START PAGE TEXT

Politics in Nigeria has always been dramatic, but every now and then a pattern emerges that forces us to pause and think again about where our democracy is heading. This week on The Nation’s Pulse, that pattern is what I call the politics of survival. Two events in two different states have brought this into sharp focus. In both cases, sitting governors elected on the platform of the same party have found new homes elsewhere. Their decisions may look sudden, but they reveal deeper issues that have been growing under the surface for years.
In Rivers, Governor Siminalayi Fubara has crossed into the All Progressives Congress. In Osun, Governor Ademola Adeleke has moved to the Accord Party. These are not small shifts. These are moves by people at the top of their political careers, people who ordinarily should be the ones holding their parties together. When those at the highest levels start fleeing, it means the ground beneath them has become too shaky to stand on. It means something has broken.

END PAGE TEXT
START PROVIDED MATERIAL

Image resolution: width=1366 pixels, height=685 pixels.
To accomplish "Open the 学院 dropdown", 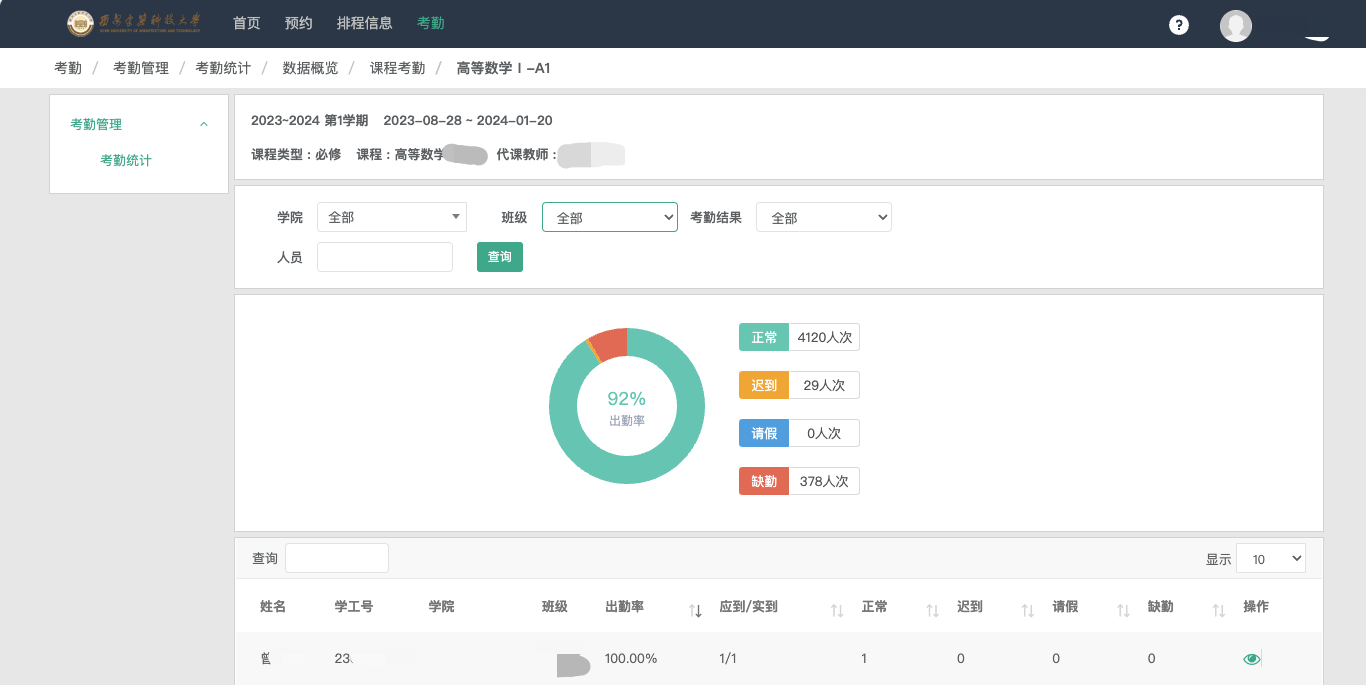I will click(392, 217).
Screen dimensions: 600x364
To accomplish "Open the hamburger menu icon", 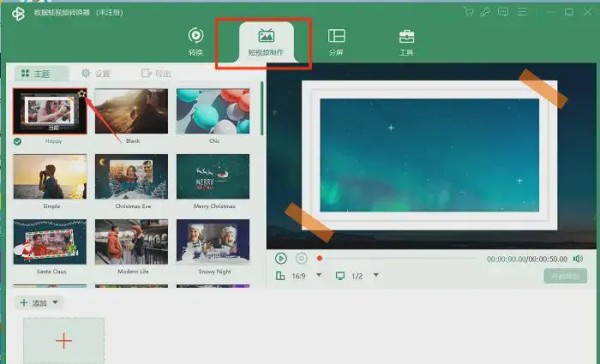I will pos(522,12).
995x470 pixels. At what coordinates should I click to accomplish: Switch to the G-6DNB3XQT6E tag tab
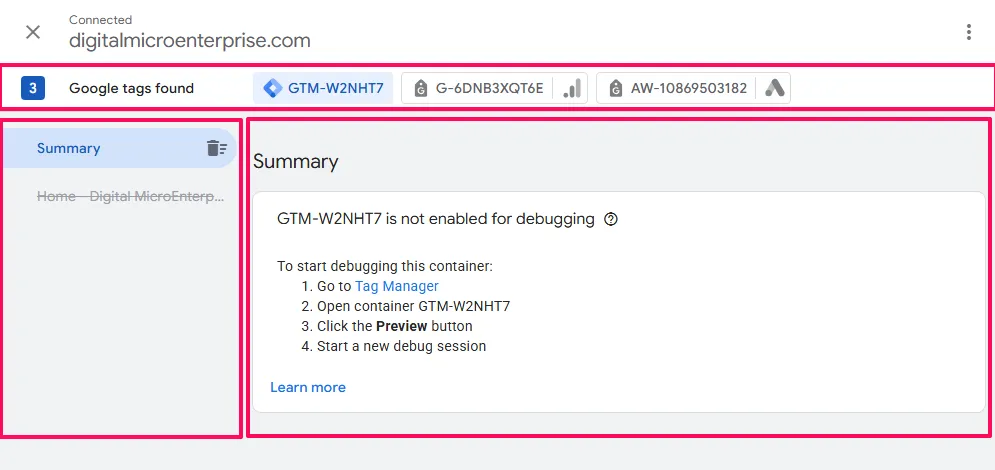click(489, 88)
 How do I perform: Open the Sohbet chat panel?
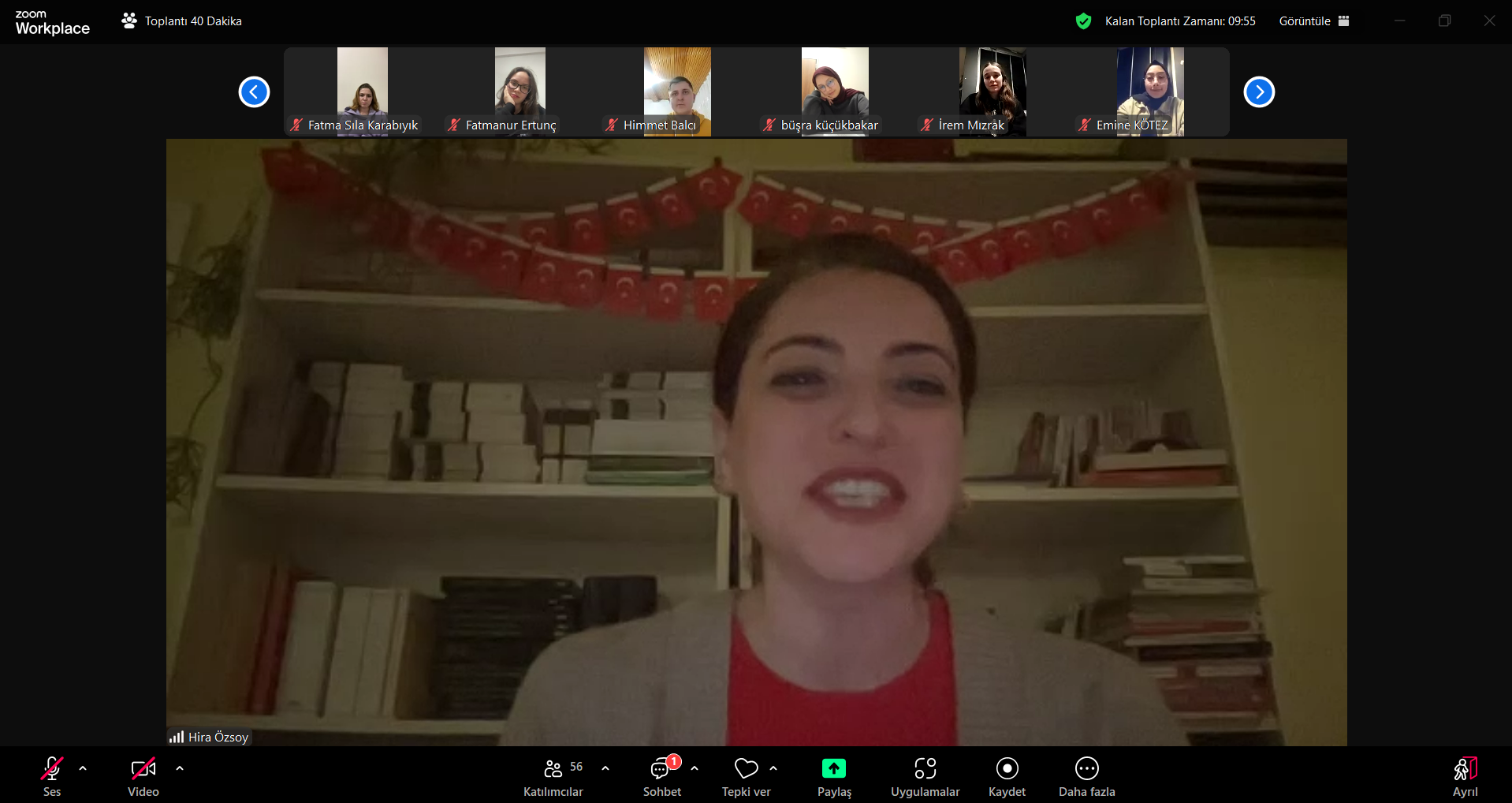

END PROVIDED MATERIAL

• INSTRUCTIONS:
1. Shorten the paragraph of the Nigerian politics text that begins "In Rivers, Governor Siminalayi Fubara" while keeping its main facts.
2. Write out the Nigerian politics text from "Politics in Nigeria" to "surface for years.", word for word.

• RESULTS OF THE TASKS:
1. Rivers Governor Siminalayi Fubara has joined the All Progressives Congress, and Osun Governor Ademola Adeleke has moved to the Accord Party. These are major moves by politicians at the peak of their careers, who would normally hold their parties together. Their departure shows the ground beneath them has become too unstable and something has broken.

2.
Politics in Nigeria has always been dramatic, but every now and then a pattern emerges that forces us to pause and think again about where our democracy is heading. This week on The Nation’s Pulse, that pattern is what I call the politics of survival. Two events in two different states have brought this into sharp focus. In both cases, sitting governors elected on the platform of the same party have found new homes elsewhere. Their decisions may look sudden, but they reveal deeper issues that have been growing under the surface for years.